Miss McGrady believes she knocked herself out while she was struggling to open the carriage door near the Ivanhoe station.


She was carried past Ivanhoe and Eaglemont and fell out before the train reached Heidelberg.



Argus (Melbourne, Vic. : 1848 - 1957), Saturday 24 May 1952, page 5

They thought she had died

A Thursday night dance in the city, a late train to Ivanhoe, found unconscious by the tracks Friday morning

This is last night's picture of Shirley McGrady, 16, of Waterdale rd., Ivanhoe.

She's the girl who fell from a train late on Thursday night.

She lay unconscious for five and a half hours by the railway line at Heidelberg.

Rescuers had to force her frost-stiffened legs straight.

Porter Jack Dunstan said: "We thought she was dead for a while."

During the night five trains had thundered by within an inch of her legs.

Shirley went to a dance in the city on Thursday night and caught the 11.30 train from Princes Bridge station.

"I tried to open the door to get out at Ivanhoe," she said.

"The door was stuck . . . I tried to push it open and bumped my head.

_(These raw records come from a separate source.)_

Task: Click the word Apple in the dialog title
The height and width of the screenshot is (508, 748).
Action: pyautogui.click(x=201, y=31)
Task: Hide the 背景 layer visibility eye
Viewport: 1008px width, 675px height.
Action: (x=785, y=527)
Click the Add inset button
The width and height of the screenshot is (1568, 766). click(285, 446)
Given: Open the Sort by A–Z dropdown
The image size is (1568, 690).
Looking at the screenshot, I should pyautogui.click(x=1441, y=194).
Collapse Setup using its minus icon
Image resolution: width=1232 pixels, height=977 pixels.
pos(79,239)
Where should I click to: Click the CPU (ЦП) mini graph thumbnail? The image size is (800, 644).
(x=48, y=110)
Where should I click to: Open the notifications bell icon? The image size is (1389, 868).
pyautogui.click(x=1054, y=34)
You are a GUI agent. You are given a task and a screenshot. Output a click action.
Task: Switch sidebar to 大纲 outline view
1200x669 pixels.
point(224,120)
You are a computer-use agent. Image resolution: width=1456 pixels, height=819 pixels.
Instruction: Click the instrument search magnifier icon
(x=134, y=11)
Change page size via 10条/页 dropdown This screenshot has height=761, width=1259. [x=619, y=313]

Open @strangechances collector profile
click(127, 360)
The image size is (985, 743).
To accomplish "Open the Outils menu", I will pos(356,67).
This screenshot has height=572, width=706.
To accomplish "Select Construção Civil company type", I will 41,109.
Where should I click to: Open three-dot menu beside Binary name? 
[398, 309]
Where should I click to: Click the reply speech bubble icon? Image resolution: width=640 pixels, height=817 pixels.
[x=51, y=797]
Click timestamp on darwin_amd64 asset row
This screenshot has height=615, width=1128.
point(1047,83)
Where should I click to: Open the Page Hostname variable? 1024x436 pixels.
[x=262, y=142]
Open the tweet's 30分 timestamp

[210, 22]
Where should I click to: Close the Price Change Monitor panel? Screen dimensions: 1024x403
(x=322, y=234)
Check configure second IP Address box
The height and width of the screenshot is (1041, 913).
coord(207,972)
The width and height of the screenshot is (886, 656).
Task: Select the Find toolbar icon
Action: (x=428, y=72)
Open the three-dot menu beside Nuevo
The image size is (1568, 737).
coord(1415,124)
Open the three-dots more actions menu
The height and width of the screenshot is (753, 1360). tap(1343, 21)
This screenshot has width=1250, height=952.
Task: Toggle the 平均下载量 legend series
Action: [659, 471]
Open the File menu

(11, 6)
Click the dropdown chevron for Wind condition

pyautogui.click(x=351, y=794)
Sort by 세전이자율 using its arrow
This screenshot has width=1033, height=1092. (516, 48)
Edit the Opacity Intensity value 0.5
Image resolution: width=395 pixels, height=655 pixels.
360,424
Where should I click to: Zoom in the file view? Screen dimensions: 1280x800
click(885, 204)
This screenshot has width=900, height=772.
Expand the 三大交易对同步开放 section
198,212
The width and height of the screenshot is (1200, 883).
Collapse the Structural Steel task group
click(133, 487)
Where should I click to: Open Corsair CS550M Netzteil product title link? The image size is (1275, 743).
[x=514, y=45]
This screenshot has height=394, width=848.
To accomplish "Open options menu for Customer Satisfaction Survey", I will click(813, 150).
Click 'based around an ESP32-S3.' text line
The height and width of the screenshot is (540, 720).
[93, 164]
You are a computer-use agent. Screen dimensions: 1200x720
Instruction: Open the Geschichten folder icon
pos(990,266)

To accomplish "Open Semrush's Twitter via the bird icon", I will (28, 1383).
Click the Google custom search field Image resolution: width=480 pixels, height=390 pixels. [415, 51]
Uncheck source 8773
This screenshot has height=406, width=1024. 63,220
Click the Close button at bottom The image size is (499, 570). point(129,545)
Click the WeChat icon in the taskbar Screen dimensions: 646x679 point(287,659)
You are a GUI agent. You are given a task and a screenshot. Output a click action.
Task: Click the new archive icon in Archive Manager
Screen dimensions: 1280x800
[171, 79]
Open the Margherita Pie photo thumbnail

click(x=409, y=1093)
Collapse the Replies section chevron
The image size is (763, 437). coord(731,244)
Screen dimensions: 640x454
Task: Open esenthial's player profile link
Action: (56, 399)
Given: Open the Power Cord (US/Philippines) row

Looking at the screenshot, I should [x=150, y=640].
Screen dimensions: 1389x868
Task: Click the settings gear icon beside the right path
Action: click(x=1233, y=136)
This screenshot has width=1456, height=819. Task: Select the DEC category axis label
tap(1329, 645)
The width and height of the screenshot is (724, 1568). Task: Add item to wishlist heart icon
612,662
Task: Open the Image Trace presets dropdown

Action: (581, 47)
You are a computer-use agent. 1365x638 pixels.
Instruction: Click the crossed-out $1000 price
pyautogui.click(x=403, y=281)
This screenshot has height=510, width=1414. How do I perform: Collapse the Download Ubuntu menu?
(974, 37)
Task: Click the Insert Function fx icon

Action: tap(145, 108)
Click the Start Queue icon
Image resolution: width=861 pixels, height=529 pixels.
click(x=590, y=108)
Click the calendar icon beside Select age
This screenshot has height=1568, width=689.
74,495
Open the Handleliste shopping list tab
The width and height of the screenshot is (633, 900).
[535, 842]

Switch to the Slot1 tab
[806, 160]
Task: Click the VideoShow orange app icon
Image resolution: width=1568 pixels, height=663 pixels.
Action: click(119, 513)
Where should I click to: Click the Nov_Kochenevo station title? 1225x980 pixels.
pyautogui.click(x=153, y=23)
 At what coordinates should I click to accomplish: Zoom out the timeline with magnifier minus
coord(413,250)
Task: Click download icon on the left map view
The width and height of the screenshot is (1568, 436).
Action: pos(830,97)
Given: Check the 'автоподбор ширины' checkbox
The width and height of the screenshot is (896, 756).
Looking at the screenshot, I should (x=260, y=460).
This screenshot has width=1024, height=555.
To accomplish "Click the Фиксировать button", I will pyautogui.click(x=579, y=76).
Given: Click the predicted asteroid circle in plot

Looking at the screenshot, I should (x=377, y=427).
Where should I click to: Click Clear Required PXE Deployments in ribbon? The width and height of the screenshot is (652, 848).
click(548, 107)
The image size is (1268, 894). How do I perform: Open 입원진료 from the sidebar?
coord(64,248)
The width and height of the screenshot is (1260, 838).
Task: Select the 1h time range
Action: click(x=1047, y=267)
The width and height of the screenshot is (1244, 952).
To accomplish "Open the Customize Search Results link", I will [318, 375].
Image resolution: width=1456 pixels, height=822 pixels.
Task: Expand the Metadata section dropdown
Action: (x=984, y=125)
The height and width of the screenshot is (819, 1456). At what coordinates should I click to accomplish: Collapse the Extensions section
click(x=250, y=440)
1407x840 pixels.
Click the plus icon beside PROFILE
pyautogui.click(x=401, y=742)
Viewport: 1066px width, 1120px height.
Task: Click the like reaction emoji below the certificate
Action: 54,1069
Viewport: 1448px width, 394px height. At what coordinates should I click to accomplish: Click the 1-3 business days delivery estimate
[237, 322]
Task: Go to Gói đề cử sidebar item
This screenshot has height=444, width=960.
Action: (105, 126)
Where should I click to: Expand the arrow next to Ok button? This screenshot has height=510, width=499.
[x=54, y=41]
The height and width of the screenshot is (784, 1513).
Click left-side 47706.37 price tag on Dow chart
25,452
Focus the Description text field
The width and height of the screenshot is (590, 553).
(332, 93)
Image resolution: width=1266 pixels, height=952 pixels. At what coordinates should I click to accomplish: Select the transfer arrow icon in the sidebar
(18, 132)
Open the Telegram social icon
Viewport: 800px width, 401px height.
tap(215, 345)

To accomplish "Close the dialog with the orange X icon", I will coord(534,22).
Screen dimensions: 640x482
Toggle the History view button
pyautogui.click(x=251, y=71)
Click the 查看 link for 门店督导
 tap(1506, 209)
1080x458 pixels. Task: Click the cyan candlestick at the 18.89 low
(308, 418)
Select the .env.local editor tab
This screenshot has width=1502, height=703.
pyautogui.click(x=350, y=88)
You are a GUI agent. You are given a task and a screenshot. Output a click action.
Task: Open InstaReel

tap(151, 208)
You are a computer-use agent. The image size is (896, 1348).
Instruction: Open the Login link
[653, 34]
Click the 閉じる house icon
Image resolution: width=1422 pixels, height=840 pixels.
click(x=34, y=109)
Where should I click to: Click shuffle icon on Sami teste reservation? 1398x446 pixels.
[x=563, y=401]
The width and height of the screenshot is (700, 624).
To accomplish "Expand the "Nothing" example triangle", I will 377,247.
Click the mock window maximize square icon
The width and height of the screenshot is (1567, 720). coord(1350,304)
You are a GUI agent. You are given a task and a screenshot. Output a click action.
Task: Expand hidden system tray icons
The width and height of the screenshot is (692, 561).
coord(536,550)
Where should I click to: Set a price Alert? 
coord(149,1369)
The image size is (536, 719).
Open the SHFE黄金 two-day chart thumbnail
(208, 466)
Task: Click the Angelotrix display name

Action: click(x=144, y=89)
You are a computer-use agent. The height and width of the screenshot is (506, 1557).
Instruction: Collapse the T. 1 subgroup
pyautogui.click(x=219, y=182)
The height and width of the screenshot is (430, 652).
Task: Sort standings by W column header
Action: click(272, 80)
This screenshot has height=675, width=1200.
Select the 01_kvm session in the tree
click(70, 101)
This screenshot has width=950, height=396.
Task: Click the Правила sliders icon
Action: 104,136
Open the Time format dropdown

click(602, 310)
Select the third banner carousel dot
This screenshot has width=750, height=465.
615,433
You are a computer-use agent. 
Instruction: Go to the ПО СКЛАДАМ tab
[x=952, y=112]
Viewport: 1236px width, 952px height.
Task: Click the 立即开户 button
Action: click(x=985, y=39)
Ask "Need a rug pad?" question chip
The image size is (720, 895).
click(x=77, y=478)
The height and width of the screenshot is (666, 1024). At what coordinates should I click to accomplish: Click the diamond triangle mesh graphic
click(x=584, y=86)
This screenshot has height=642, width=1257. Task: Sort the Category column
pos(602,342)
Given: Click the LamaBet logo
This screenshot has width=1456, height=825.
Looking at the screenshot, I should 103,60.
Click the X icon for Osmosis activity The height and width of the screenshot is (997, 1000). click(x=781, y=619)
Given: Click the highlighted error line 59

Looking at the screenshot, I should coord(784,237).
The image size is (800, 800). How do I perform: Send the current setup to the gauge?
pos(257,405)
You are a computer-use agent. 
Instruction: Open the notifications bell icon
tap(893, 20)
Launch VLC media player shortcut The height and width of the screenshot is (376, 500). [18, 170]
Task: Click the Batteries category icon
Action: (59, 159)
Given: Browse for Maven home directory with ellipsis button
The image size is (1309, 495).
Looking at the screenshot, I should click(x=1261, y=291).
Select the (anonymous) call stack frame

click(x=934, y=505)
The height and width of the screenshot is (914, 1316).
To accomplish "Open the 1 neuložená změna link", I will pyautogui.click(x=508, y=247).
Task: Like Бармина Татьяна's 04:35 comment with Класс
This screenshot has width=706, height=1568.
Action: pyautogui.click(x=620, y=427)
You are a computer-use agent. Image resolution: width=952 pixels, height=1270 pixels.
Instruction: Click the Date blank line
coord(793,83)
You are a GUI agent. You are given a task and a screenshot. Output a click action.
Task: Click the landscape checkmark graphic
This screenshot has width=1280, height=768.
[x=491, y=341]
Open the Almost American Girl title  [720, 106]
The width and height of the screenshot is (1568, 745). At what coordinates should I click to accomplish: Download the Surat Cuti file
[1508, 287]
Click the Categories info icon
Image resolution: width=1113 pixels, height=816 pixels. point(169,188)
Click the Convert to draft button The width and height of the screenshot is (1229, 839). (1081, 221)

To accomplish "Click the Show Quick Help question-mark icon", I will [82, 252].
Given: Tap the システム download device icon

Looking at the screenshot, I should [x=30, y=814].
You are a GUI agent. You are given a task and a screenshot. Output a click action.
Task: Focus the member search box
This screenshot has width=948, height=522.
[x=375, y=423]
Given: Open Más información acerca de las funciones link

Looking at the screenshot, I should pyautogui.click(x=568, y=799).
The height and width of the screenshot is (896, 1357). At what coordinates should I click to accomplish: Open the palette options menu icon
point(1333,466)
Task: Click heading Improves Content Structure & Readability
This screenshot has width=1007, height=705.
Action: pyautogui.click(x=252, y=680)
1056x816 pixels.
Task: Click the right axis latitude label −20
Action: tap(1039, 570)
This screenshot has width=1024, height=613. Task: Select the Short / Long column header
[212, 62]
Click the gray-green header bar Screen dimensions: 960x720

I must have fallen on the floor and rolled out of the train after it left Eaglemont."


The details of young Miss Shirley McGrady's mis-adventure changed a bit between the WA & Victorian news reports, but the lass came up smiling, with no injuries.

Let's hope she had sympathetic railway staff ignoring her ticket was only valid to Ivanhoe.

Did she give a false address first up just in case she was deemed a fare-dodger?

7 hours or 5 and a half hours lying helpless by the track? Was Miss McGrady breaking her Mum's curfew. Poor girl must have been dazed and confused by the knock on the scone.

How was her luck rolling out of a door that was stuck closed?

Yes, I have had teenage children to interview re whereabouts, times, activities.